[EXERCISE DATA Boundary: Start]
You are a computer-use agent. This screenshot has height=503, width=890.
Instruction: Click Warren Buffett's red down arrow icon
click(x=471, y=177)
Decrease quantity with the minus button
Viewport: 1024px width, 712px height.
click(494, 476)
[EXERCISE DATA Boundary: End]
> **WHAT YOU SHOULD DO**:
Find "Instruction: Click Warren" in the material above; set down exactly the line holding it and every line after it, through the last, and no others.

> **SOLUTION FOR THIS TASK**:
Instruction: Click Warren Buffett's red down arrow icon
click(x=471, y=177)
Decrease quantity with the minus button
Viewport: 1024px width, 712px height.
click(494, 476)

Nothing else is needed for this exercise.